[jira] [Comment Edited] (KAFKA-13261) KTable to KTable foreign key join loose events when using several partitions

Adam Bellemare (Jira) Wed, 01 Sep 2021 11:06:25 -0700


    [ 
https://issues.apache.org/jira/browse/KAFKA-13261?page=com.atlassian.jira.plugin.system.issuetabpanels:comment-tabpanel&focusedCommentId=17408303#comment-17408303
 ]


Adam Bellemare edited comment on KAFKA-13261 at 9/1/21, 6:05 PM:
-----------------------------------------------------------------

Hi [~xnix]. We'll need some more information:

Have you already verified that the repartitioned Stream A is correctly 
co-partitioned with Stream B? This would be your first step, as if you can 
consistently reproduce this, it could very well be an incorrect repartitioning. 

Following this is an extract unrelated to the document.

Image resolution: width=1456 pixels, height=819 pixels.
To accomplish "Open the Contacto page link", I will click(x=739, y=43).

Assuming that the events are correctly repartitioned and keyed, you may be 
seeing the following:
 
[https://cwiki.apache.org/confluence/display/KAFKA/KIP-213+Support+non-key+joining+in+KTable#KIP213SupportnonkeyjoininginKTable-JoinerPropagationofStaleData]

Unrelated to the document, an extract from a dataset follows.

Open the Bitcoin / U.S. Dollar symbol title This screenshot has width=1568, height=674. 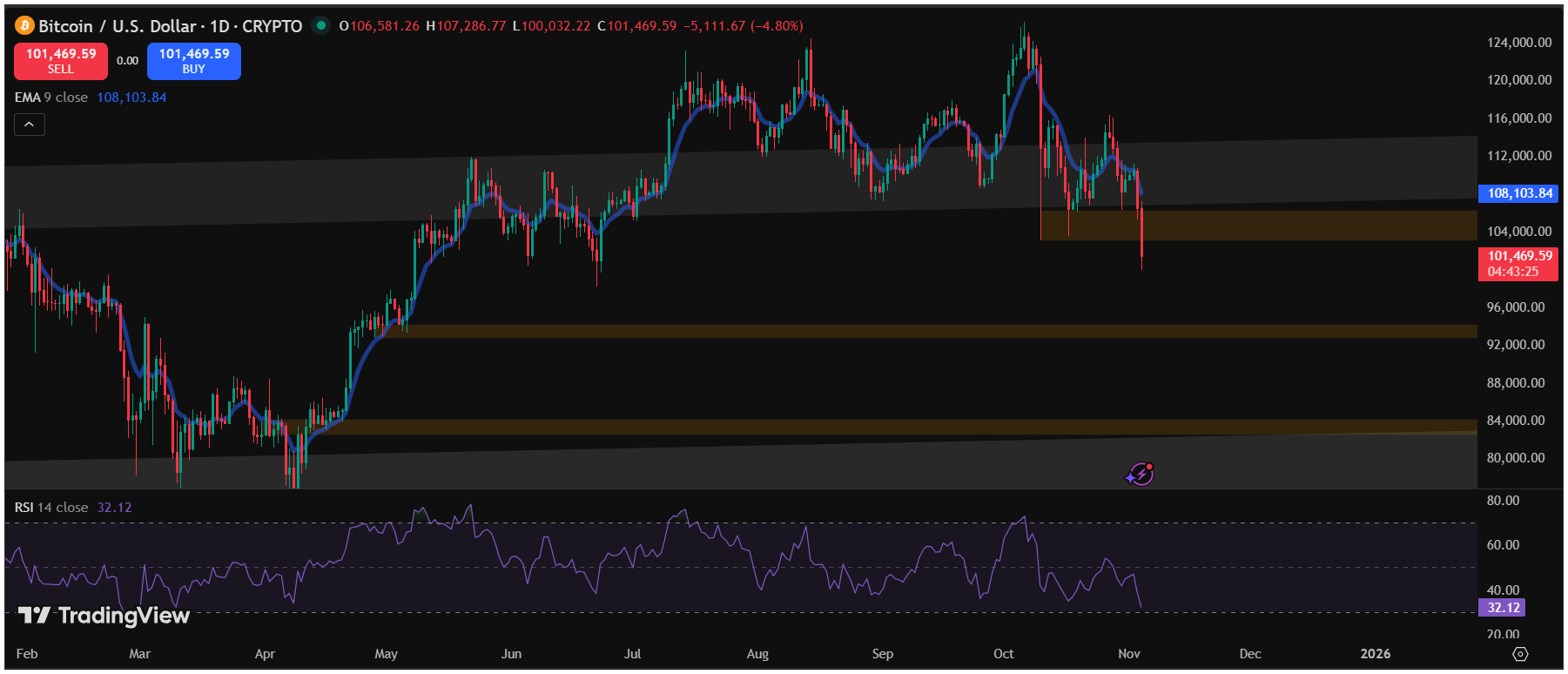pos(171,26)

Due to the distributed and independent-processing nature of Kafka Streams 
(tasks), it is possible that newer events are joined prior to older events. 
This is due to context switching between tasks at inopportune times, crashing 
instances, failures, etc. Stale events, from the perspective of the Left-Hand 
Side, will not be propagated, because they would otherwise overwrite newer 
data. This is one of the tradeoffs of this implementation.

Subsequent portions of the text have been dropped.